A pesquisa envolve análises pós-transplante, no período de 30, 60, 100 e 180 dias, além de avaliações desde quando os pacientes receberam o diagnóstico de doença do enxerto contra o hospedeiro. Os pesquisadores querem entender, por exemplo, se quem desenvolve a doença do enxerto contra o hospedeiro já apresentava alterações significativas na microbiota desde a doença de base e, neste caso, o estudo poderá fornecer marcadores de predição. Outra pergunta é se esse microbioma não retorna às condições de eubiose ao longo do pós-transplante e favorece o desenvolvimento dessa doença próximo aos 100 ou 180 dias do procedimento. Com os estudos, o grupo avalia qual poderia ser a aplicação da microbiota oral e intestinal como um marcador dessa resposta clínica no futuro, e se haveria alguma intervenção que pudesse ser feita. “Uma das aplicações mais fantásticas da microbiota, hoje em dia, é justamente podermos utilizar como um possível marcador de remissão ou recaída”, ressalta a docente.
Sistema Imune
No Yakult International Symposia, a professora Gislane Lelis Vilela de Oliveira vai abordar como os probióticos podem interagir com o sistema imune, não só por meio da microbiota residente, mas também como vai estimular as células da imunidade de mucosas. “Vários benefícios dos probióticos já foram demonstrados, não só para a saúde gastrointestinal. Entretanto, temos de pensar no que ocorre na mucosa do intestino uma vez que há um reflexo sistêmico. Com isso, os probióticos podem ter um caráter imunorregulador ou imunoestimulante”, explica. Dessa forma, vai favorecer uma imunidade de mucosa mais regulada, aumentando a expressão das ocludinas e claudinas que fortalecem a junção entre as células epiteliais e diminuindo a permeabilidade intestinal (ou leaky gut).

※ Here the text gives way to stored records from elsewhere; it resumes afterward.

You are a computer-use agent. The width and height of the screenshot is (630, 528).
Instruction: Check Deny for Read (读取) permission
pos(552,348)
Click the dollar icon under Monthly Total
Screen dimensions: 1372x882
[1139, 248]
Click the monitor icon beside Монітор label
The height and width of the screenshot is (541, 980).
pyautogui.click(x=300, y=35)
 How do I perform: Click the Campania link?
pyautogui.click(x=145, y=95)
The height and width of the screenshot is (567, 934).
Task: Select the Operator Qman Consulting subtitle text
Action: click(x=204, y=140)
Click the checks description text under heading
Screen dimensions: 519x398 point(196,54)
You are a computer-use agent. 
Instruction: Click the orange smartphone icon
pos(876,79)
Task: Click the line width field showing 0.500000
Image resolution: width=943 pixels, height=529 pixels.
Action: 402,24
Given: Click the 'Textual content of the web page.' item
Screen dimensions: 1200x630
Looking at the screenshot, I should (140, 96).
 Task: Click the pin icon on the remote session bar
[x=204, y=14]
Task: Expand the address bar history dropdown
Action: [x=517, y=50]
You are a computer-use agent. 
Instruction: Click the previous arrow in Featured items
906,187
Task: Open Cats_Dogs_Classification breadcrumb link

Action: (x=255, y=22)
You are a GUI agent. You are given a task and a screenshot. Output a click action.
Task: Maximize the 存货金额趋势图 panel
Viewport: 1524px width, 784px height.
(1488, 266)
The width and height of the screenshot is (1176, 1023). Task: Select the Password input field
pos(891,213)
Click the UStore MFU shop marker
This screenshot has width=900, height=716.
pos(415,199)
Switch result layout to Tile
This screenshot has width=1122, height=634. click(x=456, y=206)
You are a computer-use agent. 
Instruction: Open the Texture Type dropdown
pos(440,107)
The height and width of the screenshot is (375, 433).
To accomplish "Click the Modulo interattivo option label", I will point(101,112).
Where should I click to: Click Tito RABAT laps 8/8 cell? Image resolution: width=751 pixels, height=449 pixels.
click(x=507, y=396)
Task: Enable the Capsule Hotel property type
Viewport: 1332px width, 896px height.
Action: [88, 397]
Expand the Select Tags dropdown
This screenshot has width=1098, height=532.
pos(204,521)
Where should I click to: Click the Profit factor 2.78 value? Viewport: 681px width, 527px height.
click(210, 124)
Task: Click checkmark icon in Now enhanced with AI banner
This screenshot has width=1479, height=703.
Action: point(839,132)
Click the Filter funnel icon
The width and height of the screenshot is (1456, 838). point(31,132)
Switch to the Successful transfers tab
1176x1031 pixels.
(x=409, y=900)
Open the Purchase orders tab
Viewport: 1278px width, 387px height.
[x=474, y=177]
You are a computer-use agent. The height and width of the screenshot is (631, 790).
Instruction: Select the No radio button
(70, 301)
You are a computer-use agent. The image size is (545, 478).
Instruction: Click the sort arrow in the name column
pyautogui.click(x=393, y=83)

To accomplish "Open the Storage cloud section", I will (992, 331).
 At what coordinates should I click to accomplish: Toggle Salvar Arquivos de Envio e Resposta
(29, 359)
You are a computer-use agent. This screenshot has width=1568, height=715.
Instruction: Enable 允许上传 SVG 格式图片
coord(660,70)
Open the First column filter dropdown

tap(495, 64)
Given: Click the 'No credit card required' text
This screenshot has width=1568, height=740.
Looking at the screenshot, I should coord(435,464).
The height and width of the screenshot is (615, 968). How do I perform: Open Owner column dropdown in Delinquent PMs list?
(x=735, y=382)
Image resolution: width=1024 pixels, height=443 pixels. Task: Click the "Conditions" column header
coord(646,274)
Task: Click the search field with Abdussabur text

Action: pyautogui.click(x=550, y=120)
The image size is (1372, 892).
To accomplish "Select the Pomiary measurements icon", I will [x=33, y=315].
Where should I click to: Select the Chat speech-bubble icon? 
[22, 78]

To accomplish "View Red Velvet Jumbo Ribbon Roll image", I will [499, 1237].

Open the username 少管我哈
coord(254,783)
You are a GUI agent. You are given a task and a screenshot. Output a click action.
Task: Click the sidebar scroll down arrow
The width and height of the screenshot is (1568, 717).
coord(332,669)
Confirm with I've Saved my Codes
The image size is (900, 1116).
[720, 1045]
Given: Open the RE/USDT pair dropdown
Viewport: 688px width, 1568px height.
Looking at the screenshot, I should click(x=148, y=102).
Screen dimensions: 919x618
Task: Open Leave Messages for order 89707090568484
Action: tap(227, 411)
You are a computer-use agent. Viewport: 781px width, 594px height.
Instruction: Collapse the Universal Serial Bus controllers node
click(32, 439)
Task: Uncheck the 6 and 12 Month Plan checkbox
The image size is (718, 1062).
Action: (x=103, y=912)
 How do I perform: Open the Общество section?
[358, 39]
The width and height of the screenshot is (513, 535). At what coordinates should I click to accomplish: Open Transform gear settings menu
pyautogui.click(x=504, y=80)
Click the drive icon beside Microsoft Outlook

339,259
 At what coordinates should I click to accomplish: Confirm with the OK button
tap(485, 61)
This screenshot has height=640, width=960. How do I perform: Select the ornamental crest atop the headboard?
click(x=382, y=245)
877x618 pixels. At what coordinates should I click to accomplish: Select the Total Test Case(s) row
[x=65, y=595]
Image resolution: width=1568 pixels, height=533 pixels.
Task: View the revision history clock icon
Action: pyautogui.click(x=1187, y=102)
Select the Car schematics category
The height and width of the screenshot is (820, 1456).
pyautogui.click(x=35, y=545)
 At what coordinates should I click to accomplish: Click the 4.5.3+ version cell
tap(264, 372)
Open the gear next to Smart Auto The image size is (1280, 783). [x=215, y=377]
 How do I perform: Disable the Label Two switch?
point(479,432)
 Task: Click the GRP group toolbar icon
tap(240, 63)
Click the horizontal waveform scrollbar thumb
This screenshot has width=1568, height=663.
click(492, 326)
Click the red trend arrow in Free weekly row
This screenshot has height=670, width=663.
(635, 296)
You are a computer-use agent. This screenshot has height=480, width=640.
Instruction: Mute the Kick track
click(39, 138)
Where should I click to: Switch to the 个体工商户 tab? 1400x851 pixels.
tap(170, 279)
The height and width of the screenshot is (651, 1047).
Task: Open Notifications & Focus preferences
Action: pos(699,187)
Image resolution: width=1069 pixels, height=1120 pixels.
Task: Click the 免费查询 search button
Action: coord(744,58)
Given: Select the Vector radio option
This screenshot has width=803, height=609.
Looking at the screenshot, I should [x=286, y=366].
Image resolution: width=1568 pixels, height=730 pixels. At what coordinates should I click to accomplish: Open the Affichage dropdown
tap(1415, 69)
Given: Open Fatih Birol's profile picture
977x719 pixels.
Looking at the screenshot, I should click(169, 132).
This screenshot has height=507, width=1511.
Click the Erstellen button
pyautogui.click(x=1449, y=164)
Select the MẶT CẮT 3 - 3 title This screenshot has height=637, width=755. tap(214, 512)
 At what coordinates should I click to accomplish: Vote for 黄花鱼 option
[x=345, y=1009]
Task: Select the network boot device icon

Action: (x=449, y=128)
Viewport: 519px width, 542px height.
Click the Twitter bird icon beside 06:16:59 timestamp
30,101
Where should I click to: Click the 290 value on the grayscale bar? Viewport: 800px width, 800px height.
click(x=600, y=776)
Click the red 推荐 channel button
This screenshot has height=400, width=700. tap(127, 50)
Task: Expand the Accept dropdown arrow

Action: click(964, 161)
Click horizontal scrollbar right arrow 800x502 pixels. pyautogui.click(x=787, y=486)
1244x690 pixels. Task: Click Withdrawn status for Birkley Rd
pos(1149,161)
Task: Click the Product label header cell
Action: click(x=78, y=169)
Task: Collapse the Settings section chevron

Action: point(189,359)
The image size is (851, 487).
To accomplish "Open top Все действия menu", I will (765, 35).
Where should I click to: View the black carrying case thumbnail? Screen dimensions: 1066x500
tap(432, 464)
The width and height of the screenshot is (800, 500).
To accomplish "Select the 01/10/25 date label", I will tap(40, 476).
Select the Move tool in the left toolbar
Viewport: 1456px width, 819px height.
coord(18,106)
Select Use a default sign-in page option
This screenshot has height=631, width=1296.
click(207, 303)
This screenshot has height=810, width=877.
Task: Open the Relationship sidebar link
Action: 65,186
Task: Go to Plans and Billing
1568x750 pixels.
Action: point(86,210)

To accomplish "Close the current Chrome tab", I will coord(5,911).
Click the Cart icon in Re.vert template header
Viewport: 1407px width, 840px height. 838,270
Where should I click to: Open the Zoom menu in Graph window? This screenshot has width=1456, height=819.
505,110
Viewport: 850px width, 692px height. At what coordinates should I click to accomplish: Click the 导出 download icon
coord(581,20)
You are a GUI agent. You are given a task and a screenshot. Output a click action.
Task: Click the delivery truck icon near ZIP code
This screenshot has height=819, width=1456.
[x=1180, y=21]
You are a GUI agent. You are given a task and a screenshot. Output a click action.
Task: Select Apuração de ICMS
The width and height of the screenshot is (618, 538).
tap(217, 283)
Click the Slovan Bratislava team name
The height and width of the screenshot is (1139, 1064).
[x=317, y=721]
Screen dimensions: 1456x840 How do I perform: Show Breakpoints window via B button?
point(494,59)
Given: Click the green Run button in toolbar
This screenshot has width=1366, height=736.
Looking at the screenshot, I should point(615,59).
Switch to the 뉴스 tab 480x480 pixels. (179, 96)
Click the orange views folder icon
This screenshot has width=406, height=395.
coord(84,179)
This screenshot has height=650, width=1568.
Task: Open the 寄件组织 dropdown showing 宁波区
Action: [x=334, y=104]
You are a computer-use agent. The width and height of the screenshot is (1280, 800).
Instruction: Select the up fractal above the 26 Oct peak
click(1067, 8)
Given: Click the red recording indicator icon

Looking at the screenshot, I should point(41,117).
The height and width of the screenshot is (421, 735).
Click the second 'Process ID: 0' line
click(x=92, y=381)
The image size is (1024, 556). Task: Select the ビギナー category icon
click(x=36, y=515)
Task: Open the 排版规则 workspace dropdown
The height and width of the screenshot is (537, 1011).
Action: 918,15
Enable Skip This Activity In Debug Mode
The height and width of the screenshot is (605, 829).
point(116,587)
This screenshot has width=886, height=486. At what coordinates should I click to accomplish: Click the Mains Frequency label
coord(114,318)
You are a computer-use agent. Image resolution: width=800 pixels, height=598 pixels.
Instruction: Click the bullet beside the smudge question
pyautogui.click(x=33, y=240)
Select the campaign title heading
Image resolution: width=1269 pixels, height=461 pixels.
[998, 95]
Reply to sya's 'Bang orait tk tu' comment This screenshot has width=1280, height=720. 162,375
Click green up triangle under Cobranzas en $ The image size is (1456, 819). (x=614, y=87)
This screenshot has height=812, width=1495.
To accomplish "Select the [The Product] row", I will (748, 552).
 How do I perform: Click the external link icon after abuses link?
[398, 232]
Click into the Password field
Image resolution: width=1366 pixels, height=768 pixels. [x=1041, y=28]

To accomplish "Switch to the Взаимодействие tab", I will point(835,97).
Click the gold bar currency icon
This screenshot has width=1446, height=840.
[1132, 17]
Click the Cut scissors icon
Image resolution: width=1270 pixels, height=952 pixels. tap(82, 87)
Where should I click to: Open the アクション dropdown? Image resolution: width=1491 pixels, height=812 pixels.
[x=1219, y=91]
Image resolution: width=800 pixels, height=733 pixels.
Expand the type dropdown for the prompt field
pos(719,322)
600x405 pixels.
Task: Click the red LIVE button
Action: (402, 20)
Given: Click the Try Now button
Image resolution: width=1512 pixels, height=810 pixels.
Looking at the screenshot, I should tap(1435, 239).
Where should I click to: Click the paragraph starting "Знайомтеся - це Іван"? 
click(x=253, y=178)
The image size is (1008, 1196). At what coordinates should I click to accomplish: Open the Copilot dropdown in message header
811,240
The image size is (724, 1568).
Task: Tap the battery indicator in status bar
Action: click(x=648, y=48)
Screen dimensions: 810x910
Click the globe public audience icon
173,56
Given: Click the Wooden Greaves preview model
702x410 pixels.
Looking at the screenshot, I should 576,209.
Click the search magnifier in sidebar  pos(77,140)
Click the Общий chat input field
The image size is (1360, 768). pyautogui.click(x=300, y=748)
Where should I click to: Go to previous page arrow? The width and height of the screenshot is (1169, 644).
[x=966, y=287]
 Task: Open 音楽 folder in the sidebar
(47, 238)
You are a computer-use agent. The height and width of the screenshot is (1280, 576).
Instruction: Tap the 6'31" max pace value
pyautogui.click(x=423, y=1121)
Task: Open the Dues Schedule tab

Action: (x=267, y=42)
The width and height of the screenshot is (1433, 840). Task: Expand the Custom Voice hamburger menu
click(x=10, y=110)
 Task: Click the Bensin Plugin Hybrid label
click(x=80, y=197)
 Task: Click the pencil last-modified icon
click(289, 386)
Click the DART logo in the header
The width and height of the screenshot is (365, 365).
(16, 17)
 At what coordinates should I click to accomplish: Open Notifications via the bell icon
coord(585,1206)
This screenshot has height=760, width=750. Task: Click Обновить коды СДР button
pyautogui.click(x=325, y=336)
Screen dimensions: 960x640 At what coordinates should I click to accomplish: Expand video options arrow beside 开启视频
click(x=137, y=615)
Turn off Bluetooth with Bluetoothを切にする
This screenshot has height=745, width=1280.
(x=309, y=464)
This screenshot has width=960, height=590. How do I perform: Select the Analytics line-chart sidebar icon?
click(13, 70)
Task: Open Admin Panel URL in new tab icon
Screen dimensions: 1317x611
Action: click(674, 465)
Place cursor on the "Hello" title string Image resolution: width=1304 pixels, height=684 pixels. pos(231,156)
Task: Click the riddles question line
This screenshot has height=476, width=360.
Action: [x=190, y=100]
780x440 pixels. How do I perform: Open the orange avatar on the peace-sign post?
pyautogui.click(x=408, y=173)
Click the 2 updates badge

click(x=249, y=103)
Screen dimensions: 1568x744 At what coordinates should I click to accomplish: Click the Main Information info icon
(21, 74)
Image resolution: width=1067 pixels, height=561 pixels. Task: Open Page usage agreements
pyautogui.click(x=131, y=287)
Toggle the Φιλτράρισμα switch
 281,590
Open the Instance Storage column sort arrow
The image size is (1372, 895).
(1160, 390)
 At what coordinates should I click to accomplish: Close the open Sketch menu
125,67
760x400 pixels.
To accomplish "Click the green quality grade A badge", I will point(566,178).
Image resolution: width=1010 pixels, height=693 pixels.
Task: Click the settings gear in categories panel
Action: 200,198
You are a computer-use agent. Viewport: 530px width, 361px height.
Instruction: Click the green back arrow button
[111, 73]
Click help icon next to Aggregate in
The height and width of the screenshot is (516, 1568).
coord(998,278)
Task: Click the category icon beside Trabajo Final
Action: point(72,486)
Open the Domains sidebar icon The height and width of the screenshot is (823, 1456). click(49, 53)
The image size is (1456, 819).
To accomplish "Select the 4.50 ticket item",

“Toda vez que falo de permeabilidade lembro do transplante, pois o regime de condicionamento pré-transplante maltrata muito essa barreira intestinal, quebra as tight junctions, aumenta a permeabilidade e acaba elevando as chances de translocação bacteriana. Se pedacinhos desses microrganismos passarem para a circulação porta, depois para a circulação sistêmica, vão levar a uma propensão de maiores infecções nesses pacientes. E alguns probióticos ou pós-bióticos poderiam restaurar a barreira epitelial”, relata. A professora enfatiza que há poucos estudos com probióticos em transplantados porque é preciso ter muita cautela, uma vez que são imunossuprimidos. Por isso, no futuro é preciso pensar em alguma modulação nesses pacientes que não têm uma resposta clínica muito boa. E os probióticos (ou pós-bióticos), quando interagem com a microbiota residente, podem promover essa modulação.
Pós-bióticos como opção às bactérias vivas
Compostos por pequenos fragmentos de um microrganismo, os pós-bióticos são subprodutos da microbiota intestinal que poderiam ser usados como opção para compensar a falta de indicação de probióticos – que são microrganismos vivos. Atualmente, alguns trabalhos com Akkermansia muciniphila pasteurizada, por exemplo, têm mostrado que podem ocorrer os mesmos benefícios do uso da bactéria viva. “Muitos trabalhos pré-clínicos em modelos animais estão testando tanto probióticos quanto pós-bióticos. Nesse contexto do transplante, precisamos ter uma cautela muito grande, mas alguns ensaios clínicos com os probióticos já têm sido feitos”, relata a professora. No caso do estudo da UNESP, o ensaio vai começar em camundongos – tanto com probióticos quanto com pós-bióticos. Outra possibilidade é testar o butirato, ácido graxo de cadeia curta envolvido na indução de células T reguladoras e citocinas anti-inflamatórias.